The problem is not in the details of the report but in the conclusions, I proposed. Look closely at the language. The spies speak unanimously when they report what they saw, in chapter 13: 25-29. We hear an individual voice only in verse 30, where Caleb says: Let us go up at once an possess it; for we are well able to overcome it." But Caleb's is a minority report. In the following verse we hear the conclusion of the majority: "We are not able to go up against the people, for they are stronger than we."
"We have two opposite conclusions based on the same facts, from people who saw the land together. It seems to be a problem of perception, not of faith," I argued. "Look at 13:33: `and we were in our own sight as grasshoppers,' the majority says, comparing themselves to the inhabitants of Canaan, whom they portray as giants. I had that experience in the army with my commanders. At first I'd have this perception that they were taller than me. Later, when I got to know them better, I'd realize we were actually the same height."

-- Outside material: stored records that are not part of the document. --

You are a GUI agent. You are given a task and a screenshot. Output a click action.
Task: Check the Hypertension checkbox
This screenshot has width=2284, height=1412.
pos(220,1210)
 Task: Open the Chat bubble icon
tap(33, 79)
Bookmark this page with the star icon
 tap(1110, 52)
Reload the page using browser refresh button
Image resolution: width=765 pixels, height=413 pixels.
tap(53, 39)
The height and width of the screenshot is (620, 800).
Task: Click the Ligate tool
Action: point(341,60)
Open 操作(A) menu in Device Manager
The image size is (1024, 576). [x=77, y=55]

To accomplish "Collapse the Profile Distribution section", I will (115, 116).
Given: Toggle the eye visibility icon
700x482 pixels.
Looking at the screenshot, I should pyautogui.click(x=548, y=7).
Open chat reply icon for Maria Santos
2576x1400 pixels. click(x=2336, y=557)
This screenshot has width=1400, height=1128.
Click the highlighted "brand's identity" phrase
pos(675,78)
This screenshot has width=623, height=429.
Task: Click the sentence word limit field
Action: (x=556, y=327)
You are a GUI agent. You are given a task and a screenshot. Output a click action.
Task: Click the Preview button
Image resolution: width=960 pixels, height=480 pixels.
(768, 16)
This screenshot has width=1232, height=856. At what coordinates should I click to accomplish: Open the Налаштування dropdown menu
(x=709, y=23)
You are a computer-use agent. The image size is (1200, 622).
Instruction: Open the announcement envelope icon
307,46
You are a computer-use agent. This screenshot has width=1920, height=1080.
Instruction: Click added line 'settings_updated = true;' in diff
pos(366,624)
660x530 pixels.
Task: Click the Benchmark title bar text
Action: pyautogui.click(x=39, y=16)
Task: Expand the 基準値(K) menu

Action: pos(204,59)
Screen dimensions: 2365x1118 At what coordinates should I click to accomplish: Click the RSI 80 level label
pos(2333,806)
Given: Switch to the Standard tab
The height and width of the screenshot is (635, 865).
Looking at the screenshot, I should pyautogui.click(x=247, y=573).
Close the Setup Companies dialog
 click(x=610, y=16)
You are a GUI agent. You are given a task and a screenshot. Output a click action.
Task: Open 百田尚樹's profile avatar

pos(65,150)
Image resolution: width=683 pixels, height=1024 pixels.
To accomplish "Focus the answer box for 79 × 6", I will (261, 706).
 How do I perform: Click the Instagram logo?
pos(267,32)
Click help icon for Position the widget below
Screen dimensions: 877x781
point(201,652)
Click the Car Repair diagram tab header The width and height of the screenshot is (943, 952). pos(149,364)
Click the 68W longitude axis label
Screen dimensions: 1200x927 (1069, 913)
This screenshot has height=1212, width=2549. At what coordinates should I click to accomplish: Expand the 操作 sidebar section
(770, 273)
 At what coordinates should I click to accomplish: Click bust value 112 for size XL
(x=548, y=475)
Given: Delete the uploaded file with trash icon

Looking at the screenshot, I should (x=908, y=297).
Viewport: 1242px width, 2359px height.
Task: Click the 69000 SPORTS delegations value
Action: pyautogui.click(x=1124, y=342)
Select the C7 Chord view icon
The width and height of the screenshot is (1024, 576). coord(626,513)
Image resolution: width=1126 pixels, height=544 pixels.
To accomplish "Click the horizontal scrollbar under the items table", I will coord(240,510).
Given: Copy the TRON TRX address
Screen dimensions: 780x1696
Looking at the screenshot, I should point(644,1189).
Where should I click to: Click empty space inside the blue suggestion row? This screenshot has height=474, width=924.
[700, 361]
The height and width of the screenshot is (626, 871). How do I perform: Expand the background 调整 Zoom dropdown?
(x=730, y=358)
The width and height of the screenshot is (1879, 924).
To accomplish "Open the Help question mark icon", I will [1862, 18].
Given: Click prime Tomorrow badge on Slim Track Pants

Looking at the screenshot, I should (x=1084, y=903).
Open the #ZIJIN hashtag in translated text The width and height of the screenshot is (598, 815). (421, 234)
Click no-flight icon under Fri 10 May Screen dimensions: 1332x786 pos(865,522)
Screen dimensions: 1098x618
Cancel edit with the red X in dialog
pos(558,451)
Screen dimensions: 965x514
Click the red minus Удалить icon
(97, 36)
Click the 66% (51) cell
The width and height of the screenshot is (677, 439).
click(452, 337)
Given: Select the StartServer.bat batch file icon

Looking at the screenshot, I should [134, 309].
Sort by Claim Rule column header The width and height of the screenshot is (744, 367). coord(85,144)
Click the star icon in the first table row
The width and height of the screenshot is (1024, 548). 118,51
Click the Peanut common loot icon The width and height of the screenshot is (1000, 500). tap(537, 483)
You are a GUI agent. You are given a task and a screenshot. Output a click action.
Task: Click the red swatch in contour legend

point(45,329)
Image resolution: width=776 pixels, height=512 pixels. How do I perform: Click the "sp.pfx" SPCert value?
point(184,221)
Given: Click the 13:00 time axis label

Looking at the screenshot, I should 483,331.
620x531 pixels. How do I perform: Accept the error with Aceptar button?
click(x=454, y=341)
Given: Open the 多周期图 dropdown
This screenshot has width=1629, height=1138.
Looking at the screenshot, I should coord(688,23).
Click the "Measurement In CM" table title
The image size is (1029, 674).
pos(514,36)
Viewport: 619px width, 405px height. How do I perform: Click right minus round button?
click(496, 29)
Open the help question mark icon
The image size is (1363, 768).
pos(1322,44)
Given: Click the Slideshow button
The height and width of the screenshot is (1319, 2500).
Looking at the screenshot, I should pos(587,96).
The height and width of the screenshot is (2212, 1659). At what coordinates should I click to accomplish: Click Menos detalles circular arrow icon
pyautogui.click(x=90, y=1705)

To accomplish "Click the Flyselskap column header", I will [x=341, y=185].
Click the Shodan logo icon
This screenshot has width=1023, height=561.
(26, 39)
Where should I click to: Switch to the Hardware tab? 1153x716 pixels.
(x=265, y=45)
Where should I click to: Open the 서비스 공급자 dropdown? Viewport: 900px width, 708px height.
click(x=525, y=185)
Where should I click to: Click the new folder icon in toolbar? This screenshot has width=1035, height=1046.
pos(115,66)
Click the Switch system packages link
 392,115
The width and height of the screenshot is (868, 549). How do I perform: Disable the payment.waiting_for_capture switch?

"If their faith had been stronger, they wouldn't have seen it that way," Father Patrick said, shaking his head.
"If they could have all just lived together..." Sister Patricia sighed.
By the end of the discussion, I was struck by how the story of the spies could serve as a metaphor for our own interaction. As a religious Jew living in Israel, I see the land as mine. I see the Old Testament as mine, also, the story of the spiritual history and religious experience of my people. I know the text intimately, as I know the land-the placement of each boulder on each hill, the paths that lead or circumvent each road, the source of each river. But visitors can often see the larger lay of the land in a way that the natives sometimes miss.
One of the concepts that Jews use in understanding Bible stories is tikkun, which means "repair" or "mending." In some Bible stories, characters repeat actions or relive situations that were performed or lived in an unsuccessful way by earlier characters, and in so doing "repair" the evil effects of the previous failure. In this light, the Catholic-Jewish dialogue that took place at Kehilat Yedidya last month is a tikkun of the story of the spies, for it has resulted in good rather than in evil reports.